* What you are asked to do *
Tally the lines below that contain the word "folder", then give the tally and nothing more.

* Material supplied *
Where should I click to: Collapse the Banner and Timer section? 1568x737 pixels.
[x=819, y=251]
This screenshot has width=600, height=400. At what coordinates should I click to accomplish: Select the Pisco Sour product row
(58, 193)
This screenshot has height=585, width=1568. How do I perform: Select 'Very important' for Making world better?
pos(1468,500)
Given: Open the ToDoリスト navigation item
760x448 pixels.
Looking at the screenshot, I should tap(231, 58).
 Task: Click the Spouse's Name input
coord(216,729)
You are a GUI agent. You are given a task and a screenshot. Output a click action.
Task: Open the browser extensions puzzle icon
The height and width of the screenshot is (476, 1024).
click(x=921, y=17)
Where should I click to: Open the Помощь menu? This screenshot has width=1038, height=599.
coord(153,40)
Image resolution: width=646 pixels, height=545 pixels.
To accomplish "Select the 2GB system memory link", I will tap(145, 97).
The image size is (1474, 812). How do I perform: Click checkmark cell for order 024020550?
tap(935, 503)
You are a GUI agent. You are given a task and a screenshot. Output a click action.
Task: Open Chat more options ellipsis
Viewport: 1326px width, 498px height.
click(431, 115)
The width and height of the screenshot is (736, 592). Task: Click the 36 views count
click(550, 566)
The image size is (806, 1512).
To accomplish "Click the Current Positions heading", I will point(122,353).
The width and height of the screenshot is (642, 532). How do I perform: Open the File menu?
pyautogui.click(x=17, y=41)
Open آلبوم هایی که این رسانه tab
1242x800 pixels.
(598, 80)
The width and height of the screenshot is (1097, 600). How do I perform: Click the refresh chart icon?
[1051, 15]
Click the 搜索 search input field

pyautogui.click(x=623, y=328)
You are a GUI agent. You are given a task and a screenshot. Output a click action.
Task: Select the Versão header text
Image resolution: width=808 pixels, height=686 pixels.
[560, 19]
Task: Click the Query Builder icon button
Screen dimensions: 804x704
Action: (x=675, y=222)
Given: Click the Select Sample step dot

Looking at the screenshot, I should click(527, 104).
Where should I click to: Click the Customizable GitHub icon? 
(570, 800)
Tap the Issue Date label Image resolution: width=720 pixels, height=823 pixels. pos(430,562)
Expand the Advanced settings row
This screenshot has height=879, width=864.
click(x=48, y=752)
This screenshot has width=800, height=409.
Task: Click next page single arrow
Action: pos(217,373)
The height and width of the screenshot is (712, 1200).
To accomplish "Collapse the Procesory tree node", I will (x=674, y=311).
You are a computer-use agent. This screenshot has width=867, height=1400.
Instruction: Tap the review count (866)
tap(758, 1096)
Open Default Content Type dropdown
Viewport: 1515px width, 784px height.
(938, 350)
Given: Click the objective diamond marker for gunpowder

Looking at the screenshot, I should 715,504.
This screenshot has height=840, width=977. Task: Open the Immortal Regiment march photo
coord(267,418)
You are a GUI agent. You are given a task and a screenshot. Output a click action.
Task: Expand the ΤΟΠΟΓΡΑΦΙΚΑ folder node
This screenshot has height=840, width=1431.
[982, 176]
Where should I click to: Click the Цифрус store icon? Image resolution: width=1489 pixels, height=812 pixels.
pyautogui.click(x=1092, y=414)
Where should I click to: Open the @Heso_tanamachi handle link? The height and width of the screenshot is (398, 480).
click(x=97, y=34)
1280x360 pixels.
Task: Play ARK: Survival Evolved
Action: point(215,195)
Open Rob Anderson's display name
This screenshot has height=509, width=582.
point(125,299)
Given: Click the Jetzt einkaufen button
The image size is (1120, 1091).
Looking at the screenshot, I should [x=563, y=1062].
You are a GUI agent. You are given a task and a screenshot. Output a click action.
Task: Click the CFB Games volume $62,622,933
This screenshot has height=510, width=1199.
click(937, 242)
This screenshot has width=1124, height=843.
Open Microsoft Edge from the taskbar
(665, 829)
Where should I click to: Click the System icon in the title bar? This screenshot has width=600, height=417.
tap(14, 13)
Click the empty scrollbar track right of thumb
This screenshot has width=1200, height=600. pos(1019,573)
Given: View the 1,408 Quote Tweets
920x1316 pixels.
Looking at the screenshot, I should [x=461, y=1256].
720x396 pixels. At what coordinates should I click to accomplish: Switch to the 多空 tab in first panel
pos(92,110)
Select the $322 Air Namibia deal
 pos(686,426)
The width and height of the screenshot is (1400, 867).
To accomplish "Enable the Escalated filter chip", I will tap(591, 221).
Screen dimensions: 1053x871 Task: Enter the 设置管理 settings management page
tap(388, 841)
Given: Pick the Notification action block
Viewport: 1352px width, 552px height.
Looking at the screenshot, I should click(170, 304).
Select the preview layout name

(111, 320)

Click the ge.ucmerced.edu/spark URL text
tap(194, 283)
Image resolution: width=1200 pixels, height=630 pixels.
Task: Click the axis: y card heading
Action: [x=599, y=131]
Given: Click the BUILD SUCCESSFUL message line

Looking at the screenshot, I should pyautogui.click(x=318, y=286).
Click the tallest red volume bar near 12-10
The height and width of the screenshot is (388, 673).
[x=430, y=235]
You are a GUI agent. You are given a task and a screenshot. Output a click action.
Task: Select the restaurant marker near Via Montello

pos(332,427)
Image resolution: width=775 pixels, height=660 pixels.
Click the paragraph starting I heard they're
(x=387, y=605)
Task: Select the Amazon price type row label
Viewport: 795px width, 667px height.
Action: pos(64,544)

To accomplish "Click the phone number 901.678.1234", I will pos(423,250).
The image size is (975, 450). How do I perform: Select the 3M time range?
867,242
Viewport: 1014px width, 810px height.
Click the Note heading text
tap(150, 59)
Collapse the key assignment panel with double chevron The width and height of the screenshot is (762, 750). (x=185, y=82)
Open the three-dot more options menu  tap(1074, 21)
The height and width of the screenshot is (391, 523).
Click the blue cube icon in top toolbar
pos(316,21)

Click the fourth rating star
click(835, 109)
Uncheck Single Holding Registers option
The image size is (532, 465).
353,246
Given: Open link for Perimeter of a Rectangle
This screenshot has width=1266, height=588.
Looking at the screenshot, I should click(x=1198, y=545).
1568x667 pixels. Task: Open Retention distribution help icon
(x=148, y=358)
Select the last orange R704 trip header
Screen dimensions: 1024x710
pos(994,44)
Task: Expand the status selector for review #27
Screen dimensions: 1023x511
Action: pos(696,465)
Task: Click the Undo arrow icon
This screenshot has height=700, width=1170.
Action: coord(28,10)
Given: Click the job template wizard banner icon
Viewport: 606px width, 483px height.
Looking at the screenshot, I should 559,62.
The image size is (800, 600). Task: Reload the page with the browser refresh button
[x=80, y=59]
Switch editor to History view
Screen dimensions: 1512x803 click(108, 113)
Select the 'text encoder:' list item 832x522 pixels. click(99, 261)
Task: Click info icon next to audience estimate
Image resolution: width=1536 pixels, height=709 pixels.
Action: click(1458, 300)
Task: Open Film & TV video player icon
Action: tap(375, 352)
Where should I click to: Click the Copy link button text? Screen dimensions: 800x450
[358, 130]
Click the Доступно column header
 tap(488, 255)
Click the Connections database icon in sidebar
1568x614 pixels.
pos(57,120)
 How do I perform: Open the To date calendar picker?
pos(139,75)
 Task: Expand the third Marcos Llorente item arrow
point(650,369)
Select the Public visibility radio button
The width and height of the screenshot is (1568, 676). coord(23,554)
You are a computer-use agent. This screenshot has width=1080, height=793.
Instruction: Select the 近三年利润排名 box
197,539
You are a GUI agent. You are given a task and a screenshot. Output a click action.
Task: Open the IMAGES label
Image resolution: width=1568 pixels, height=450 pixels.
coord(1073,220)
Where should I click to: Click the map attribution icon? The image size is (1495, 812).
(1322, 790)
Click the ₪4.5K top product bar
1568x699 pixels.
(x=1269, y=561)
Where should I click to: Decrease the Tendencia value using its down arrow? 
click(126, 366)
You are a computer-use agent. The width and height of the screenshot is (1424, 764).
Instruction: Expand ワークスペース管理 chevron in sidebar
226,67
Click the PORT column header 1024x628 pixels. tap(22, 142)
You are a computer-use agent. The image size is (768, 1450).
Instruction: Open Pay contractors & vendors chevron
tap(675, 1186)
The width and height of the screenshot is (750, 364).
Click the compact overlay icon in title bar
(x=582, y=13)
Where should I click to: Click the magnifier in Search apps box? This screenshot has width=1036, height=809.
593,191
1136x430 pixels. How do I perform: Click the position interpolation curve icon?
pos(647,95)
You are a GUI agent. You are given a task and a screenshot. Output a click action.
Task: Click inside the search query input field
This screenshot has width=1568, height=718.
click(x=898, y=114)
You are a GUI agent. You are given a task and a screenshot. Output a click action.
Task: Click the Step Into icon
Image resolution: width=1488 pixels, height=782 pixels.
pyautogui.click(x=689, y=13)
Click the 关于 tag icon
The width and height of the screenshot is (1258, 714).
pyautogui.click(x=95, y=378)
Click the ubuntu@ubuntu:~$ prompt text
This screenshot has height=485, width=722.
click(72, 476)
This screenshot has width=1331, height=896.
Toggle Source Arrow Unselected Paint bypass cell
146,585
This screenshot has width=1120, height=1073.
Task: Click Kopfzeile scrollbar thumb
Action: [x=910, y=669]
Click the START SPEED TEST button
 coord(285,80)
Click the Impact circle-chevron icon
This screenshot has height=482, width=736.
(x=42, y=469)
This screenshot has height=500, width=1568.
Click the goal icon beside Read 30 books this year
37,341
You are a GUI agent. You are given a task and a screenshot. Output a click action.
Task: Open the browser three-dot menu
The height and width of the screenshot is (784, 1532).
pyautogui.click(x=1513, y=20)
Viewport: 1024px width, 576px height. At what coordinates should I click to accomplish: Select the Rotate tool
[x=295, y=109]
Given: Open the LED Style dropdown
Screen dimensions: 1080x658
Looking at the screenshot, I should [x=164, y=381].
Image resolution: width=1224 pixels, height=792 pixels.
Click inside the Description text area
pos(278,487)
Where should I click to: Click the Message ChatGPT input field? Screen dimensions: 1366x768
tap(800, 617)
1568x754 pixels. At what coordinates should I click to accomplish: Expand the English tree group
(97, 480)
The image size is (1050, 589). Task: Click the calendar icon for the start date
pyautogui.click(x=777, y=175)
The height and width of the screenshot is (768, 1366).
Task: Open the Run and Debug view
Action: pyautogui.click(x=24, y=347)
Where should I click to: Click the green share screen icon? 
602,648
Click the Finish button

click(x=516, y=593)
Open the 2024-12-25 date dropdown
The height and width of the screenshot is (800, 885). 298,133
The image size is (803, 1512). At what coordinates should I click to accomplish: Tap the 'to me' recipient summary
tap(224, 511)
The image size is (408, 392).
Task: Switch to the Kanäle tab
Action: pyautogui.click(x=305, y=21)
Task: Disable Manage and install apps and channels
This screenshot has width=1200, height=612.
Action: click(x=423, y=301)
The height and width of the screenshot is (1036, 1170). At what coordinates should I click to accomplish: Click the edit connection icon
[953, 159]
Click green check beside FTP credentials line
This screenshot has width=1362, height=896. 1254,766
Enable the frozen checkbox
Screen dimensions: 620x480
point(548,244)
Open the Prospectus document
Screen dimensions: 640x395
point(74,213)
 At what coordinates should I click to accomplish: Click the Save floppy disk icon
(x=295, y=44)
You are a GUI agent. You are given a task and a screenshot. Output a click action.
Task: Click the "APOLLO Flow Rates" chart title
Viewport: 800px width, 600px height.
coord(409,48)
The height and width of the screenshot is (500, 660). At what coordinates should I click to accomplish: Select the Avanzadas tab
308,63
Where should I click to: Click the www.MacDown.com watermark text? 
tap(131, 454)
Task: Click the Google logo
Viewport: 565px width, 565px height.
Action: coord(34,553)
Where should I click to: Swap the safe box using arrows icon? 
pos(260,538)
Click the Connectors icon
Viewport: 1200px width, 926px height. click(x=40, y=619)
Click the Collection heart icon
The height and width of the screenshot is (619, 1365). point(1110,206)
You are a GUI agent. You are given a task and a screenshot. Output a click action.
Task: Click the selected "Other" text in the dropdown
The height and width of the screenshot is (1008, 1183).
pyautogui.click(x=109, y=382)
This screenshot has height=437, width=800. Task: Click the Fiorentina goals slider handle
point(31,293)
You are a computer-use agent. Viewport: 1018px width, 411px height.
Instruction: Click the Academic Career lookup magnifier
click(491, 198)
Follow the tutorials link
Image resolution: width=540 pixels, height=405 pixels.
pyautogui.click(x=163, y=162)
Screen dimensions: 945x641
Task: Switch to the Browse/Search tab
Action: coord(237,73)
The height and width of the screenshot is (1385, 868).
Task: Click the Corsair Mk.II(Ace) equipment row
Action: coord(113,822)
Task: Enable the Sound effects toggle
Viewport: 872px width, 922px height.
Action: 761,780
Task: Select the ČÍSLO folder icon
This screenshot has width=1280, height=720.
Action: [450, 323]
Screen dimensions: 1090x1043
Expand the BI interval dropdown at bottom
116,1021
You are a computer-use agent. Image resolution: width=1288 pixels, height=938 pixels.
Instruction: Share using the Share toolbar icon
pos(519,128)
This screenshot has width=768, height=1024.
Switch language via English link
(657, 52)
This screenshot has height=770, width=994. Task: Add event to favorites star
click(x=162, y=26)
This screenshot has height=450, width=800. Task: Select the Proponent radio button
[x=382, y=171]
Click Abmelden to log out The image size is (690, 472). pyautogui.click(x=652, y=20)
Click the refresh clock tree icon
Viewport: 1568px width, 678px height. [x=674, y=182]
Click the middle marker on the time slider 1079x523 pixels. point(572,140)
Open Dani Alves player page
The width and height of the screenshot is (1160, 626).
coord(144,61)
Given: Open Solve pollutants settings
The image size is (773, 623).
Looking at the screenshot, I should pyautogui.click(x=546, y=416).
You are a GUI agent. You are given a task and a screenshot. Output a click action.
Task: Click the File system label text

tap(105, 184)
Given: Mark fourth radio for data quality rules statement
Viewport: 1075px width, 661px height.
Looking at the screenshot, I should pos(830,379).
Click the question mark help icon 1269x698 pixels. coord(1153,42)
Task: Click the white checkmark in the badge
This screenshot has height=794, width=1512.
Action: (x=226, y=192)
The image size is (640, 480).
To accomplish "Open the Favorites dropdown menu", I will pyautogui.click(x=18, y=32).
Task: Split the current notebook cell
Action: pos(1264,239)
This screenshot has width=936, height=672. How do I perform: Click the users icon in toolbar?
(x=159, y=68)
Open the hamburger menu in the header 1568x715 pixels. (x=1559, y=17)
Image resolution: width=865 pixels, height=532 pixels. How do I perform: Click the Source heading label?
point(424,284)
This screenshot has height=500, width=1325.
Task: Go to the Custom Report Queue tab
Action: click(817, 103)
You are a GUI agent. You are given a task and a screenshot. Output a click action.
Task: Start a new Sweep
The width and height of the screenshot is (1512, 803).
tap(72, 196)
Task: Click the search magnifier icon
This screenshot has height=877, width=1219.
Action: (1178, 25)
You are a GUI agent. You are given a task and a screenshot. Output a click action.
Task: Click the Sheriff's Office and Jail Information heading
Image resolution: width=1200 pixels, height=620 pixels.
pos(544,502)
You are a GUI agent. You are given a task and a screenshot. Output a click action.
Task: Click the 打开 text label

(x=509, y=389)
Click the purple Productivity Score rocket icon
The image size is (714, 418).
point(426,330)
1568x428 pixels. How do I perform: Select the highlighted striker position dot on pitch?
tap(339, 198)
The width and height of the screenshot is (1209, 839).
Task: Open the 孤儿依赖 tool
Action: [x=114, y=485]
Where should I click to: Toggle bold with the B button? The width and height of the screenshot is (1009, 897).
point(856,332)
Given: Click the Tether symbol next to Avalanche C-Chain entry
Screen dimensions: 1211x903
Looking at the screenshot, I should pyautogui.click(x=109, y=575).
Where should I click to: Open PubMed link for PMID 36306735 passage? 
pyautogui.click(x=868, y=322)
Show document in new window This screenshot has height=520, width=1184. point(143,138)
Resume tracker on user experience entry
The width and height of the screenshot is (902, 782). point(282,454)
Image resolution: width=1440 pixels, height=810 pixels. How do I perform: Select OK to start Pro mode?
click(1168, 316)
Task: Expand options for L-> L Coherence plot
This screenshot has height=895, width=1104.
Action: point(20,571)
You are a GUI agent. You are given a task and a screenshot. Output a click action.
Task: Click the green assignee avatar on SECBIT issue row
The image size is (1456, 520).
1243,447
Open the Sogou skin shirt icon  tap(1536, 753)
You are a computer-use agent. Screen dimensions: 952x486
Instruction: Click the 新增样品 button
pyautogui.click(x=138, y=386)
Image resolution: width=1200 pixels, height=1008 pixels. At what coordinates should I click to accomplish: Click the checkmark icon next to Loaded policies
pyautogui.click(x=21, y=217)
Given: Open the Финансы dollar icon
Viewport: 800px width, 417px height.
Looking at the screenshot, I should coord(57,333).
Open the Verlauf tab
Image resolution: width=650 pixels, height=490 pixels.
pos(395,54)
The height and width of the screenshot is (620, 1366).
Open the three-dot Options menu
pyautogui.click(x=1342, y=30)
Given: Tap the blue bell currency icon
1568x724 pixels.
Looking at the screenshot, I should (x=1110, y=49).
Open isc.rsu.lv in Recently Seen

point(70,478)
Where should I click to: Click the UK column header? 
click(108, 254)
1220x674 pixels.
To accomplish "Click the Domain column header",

* Exercise result *
2